# Task brief:
Exact reproduction required: the lines below from the line with "The width and height of the screenshot is (1740, 1228)." to the line with "Task: Click the 'time' column header", both ends included, and no others.

# Records for this task:
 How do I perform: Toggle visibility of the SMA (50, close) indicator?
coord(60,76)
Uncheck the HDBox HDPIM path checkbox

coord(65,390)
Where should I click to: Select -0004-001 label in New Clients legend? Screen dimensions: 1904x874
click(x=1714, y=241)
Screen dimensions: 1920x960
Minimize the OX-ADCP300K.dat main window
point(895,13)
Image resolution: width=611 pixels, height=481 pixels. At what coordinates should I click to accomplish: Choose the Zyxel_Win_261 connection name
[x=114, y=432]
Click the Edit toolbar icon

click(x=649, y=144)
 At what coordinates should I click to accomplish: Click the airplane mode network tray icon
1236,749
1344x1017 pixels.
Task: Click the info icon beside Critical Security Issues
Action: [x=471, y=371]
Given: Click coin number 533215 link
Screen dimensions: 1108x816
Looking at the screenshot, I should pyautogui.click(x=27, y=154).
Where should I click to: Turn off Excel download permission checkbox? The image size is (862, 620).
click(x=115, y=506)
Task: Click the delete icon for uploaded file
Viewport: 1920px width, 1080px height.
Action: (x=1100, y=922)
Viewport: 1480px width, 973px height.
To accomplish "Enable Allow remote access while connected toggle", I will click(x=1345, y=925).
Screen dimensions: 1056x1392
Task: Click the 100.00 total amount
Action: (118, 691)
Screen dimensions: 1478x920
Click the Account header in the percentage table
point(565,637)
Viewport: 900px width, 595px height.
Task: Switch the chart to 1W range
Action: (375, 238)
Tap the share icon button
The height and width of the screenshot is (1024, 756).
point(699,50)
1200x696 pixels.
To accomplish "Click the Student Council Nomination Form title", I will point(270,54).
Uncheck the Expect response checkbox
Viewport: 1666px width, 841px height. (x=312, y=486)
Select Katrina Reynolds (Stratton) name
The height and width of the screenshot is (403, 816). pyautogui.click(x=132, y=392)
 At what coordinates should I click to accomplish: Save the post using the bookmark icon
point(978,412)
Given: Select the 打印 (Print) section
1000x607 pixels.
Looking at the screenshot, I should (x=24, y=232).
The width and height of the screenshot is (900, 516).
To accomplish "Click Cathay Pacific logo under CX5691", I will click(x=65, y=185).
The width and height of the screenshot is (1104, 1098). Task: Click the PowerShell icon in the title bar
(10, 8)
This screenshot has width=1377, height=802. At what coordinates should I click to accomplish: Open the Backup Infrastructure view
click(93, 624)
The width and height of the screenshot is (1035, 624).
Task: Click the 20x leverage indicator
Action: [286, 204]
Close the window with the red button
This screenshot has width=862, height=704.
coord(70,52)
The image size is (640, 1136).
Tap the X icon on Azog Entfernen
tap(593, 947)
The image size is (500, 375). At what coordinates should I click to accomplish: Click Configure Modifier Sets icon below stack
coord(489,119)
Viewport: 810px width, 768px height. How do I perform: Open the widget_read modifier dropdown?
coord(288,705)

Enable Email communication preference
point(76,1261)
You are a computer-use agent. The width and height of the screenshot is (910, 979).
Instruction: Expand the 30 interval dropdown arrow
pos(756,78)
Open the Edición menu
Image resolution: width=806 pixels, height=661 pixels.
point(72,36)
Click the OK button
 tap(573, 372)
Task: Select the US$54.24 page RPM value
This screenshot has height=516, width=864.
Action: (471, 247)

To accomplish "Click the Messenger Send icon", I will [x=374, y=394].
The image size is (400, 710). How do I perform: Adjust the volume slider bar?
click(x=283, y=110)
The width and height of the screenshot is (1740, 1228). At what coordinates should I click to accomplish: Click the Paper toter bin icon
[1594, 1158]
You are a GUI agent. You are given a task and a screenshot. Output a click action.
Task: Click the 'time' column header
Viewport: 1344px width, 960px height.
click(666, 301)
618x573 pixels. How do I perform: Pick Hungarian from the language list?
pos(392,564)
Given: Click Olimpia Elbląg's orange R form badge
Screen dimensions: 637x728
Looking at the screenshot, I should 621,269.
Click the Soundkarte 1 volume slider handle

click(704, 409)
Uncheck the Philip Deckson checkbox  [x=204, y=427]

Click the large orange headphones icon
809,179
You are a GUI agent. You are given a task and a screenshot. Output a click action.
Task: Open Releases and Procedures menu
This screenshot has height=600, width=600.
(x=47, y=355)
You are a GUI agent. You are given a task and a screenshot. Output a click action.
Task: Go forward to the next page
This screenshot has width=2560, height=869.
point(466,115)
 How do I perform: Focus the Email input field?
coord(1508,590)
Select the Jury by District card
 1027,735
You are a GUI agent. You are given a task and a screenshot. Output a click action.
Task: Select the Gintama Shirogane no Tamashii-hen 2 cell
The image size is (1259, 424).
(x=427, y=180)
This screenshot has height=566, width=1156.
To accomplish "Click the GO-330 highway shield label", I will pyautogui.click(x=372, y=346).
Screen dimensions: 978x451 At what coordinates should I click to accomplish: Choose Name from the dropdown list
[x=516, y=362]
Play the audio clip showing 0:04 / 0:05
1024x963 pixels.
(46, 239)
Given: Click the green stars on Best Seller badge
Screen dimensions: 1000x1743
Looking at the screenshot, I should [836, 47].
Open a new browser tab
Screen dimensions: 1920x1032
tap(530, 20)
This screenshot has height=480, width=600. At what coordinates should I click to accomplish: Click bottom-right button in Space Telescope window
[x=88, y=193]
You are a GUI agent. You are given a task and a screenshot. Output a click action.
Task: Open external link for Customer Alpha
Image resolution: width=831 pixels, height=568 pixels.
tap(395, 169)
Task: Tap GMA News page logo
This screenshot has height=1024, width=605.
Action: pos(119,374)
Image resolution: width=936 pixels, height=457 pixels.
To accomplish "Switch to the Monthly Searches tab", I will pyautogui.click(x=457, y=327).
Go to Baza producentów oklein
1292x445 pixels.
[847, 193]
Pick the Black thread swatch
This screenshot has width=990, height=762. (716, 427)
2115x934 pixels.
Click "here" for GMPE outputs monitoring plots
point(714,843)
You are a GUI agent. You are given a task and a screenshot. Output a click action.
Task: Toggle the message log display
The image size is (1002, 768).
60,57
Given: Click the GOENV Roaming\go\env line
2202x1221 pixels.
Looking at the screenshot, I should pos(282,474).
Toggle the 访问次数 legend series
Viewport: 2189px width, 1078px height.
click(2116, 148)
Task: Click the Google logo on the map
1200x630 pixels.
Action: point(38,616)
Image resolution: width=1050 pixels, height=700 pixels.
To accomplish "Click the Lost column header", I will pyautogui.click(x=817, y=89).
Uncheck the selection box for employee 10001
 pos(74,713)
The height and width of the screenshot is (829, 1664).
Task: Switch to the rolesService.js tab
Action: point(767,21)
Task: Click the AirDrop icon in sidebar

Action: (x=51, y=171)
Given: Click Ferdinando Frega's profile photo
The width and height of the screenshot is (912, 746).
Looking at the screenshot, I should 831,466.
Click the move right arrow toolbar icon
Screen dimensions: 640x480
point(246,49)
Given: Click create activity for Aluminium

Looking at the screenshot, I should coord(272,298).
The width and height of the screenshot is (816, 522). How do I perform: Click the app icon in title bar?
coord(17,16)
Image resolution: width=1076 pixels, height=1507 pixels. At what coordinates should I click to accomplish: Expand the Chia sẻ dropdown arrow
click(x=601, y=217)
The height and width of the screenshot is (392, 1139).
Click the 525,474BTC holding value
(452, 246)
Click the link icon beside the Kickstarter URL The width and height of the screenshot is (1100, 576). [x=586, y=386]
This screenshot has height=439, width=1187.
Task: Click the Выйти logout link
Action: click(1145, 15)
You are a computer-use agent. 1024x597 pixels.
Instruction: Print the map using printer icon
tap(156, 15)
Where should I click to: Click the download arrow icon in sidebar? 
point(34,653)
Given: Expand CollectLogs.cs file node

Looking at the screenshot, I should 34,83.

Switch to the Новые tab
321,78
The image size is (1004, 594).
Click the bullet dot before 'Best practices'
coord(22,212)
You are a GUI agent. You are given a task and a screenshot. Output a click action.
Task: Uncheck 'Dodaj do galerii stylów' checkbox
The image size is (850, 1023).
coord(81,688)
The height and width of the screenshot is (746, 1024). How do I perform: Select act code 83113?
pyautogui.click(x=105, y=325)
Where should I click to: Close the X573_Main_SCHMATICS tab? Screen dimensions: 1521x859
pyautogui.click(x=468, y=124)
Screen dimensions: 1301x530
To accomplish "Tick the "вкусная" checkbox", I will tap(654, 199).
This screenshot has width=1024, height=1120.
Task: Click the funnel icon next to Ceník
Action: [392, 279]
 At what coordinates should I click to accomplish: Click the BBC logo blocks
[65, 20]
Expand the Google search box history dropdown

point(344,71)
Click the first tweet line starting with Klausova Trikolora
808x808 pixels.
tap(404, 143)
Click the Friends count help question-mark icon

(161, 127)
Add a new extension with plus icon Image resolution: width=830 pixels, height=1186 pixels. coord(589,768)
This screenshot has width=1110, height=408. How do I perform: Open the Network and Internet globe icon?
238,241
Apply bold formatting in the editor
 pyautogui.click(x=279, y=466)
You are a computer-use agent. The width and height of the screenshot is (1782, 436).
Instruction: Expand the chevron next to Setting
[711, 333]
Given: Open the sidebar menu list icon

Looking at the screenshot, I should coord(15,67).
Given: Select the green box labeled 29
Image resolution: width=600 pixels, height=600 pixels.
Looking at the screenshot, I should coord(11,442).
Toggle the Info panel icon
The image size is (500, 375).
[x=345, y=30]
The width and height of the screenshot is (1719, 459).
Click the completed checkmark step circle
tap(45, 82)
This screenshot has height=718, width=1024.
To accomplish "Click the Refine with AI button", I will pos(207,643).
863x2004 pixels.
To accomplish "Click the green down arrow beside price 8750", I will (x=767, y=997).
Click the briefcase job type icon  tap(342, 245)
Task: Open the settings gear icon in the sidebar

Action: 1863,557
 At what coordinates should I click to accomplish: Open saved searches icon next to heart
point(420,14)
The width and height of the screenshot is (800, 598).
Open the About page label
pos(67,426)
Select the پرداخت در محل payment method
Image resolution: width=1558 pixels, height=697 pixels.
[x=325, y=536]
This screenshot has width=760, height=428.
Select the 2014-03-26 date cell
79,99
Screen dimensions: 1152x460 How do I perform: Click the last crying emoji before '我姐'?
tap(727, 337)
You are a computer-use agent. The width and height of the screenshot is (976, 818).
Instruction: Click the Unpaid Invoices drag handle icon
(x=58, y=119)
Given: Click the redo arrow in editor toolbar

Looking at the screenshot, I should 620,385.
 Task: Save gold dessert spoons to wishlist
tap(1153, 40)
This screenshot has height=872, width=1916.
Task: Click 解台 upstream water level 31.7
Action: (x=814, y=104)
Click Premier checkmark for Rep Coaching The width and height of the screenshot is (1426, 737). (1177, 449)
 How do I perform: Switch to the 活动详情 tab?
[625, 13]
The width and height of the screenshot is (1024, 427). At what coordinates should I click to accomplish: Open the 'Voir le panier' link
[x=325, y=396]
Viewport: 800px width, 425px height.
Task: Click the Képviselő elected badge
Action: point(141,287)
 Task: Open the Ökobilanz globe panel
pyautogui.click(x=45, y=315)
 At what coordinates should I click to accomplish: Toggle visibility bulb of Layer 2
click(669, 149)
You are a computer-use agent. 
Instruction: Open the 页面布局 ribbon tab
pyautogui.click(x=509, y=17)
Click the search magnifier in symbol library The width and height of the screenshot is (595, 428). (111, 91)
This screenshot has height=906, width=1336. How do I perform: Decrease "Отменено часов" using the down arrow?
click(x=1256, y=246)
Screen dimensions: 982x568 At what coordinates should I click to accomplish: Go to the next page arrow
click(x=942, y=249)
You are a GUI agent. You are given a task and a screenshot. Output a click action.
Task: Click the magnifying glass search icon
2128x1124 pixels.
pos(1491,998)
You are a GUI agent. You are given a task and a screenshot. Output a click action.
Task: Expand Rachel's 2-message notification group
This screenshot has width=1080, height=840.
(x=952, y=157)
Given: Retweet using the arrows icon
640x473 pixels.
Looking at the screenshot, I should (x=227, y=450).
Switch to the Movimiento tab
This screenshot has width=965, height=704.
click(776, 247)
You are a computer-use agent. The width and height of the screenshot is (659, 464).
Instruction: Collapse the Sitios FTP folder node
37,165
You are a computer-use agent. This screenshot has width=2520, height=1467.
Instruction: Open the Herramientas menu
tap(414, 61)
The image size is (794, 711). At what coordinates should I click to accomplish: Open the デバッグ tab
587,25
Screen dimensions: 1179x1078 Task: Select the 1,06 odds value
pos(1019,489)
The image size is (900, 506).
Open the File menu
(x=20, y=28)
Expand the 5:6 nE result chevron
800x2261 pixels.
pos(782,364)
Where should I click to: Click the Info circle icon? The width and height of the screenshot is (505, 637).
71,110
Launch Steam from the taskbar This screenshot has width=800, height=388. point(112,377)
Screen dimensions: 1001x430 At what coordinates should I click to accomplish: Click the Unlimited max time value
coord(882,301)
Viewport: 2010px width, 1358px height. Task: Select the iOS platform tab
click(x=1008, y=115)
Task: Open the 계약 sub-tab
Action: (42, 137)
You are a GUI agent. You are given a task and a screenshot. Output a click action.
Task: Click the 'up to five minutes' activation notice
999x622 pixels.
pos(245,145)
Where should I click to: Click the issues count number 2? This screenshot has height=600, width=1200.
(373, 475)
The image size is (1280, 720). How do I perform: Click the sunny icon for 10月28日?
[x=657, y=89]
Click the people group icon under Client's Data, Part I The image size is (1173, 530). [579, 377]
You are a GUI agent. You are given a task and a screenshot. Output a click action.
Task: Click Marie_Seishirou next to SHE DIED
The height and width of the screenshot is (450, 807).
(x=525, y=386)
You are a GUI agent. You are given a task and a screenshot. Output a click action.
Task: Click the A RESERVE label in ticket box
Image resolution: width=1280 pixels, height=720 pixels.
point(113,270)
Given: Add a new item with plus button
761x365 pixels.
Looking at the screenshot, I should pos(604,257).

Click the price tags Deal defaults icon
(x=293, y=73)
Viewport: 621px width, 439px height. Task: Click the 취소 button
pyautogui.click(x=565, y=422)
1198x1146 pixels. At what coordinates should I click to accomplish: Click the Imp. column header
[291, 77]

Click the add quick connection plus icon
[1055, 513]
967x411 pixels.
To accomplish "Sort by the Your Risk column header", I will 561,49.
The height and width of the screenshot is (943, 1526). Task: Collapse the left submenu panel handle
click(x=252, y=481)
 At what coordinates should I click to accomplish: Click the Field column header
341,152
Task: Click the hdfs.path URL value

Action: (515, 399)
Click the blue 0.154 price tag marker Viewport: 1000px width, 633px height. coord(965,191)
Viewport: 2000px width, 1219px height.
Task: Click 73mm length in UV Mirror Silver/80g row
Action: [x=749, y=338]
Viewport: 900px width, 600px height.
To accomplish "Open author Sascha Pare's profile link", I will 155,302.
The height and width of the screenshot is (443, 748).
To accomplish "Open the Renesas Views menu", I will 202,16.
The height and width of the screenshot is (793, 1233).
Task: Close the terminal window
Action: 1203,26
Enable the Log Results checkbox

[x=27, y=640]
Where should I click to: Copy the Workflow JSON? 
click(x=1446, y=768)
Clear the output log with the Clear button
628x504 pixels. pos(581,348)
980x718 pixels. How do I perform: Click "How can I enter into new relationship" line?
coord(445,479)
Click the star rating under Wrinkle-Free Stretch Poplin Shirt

# Exercise solution:
The width and height of the screenshot is (1740, 1228). At what coordinates should I click to accomplish: Click the Paper toter bin icon
[1594, 1158]
You are a GUI agent. You are given a task and a screenshot. Output a click action.
Task: Click the 'time' column header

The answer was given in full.